(Beginning of Input material)

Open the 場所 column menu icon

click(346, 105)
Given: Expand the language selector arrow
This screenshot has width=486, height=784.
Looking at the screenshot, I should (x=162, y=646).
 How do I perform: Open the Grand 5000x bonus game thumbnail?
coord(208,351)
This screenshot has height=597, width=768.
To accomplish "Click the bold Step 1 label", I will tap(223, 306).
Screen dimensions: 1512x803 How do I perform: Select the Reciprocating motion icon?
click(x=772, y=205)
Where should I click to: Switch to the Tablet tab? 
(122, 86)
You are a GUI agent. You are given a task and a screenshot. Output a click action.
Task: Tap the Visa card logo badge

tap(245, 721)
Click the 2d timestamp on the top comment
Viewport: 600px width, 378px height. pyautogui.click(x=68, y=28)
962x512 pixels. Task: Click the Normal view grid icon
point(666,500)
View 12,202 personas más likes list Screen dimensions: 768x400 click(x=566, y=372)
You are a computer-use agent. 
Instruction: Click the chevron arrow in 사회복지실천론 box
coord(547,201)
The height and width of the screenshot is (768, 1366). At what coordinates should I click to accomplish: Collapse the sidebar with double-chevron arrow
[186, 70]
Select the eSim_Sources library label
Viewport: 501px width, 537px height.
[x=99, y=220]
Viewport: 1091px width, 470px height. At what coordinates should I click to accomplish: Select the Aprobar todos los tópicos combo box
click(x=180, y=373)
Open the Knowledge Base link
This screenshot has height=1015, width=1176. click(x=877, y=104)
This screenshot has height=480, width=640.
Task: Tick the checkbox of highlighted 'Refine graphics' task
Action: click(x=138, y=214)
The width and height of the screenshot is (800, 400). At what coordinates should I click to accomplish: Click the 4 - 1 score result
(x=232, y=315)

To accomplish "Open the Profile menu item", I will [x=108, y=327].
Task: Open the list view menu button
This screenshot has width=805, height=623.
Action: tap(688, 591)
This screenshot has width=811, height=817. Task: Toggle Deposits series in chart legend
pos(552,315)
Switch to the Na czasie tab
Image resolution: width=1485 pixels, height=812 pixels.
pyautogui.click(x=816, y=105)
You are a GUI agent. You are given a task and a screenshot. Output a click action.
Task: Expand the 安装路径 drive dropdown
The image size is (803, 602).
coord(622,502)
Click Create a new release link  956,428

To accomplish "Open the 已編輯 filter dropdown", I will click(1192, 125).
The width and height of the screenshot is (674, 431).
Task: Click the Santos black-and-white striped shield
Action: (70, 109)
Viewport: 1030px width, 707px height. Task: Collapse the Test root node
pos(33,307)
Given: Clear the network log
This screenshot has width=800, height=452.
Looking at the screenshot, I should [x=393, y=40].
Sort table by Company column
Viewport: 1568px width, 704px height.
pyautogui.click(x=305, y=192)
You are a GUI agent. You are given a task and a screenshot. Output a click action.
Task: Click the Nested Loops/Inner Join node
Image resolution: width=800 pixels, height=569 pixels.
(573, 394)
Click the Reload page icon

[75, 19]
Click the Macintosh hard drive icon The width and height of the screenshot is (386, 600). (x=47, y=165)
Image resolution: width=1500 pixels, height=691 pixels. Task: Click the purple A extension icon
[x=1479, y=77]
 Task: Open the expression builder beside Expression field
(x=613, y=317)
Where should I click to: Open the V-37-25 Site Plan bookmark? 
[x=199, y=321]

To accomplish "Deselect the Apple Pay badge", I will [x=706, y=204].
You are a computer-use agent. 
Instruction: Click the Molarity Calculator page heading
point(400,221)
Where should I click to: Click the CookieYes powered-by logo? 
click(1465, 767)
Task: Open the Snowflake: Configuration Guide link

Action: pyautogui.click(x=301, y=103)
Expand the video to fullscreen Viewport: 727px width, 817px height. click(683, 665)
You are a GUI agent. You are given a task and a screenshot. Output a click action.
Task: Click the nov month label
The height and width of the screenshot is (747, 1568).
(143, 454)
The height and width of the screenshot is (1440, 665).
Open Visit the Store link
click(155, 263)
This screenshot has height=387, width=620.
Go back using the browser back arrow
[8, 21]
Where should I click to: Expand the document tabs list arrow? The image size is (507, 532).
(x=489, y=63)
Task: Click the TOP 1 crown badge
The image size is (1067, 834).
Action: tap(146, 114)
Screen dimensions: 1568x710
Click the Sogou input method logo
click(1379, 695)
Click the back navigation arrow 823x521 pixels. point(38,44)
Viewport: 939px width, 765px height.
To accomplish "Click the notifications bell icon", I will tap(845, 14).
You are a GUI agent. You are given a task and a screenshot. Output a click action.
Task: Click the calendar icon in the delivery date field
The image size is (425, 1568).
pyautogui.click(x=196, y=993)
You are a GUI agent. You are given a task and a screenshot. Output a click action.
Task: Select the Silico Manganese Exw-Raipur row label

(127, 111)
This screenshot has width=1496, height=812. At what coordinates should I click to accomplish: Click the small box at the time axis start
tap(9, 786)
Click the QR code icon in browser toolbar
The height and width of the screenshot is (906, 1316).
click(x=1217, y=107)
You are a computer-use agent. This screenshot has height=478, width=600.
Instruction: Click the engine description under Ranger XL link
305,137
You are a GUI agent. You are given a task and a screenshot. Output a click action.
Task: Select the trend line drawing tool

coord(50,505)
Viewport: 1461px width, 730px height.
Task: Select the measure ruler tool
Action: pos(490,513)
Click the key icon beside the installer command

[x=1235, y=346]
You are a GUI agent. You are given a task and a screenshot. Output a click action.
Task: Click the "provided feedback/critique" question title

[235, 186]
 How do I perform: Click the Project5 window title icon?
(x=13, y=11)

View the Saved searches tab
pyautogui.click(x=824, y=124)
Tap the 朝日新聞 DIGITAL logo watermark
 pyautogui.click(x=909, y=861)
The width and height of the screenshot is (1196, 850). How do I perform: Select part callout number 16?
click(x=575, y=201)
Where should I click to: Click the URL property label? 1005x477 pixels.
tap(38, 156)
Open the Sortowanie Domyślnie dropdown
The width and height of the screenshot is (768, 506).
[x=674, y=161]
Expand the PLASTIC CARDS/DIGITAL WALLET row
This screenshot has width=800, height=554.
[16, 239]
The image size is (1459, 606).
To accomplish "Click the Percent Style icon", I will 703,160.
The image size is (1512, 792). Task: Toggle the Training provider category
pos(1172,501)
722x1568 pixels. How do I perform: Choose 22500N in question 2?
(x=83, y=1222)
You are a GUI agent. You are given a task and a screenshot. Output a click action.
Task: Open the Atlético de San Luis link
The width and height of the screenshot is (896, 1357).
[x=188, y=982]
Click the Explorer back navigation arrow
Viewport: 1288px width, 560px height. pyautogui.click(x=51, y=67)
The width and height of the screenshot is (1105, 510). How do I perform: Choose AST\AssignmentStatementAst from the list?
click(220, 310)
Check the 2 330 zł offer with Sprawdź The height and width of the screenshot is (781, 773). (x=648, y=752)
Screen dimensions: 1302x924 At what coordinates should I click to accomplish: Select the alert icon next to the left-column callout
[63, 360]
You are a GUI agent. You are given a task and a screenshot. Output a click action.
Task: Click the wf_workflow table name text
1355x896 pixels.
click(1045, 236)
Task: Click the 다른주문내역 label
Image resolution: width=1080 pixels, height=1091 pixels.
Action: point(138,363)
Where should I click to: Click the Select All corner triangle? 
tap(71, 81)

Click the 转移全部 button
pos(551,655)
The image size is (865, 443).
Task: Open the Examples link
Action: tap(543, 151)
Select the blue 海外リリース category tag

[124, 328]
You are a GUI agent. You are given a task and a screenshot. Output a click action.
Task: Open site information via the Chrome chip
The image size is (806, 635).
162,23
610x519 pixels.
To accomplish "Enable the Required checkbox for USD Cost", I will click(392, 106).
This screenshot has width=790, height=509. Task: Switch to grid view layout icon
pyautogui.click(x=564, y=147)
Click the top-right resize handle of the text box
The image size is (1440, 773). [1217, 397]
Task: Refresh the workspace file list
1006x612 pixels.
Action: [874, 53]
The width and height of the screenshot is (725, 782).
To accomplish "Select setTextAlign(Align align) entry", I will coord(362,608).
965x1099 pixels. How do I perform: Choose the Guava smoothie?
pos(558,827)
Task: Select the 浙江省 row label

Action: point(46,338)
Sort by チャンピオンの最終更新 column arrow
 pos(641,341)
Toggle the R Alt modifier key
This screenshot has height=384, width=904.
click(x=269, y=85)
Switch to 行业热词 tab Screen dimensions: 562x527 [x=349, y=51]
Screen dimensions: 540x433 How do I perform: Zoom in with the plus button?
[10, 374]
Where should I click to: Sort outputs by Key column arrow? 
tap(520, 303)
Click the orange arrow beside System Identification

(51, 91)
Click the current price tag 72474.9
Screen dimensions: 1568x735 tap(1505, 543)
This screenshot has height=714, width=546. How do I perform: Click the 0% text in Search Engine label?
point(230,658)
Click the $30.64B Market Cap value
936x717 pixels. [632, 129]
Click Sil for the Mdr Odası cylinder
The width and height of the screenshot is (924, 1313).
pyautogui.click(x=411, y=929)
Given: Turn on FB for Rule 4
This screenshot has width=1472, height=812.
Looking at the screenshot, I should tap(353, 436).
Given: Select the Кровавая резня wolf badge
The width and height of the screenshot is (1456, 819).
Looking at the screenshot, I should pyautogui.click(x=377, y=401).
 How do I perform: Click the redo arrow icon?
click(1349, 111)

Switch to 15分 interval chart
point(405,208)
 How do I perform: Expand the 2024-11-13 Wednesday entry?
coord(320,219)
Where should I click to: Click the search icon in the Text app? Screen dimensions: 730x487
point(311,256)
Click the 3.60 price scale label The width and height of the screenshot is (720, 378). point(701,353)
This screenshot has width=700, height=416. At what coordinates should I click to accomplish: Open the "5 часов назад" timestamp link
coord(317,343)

(End of Input material)

What is required = Number of lines containing "drive" in the data: state it and nothing more.

Answer = 2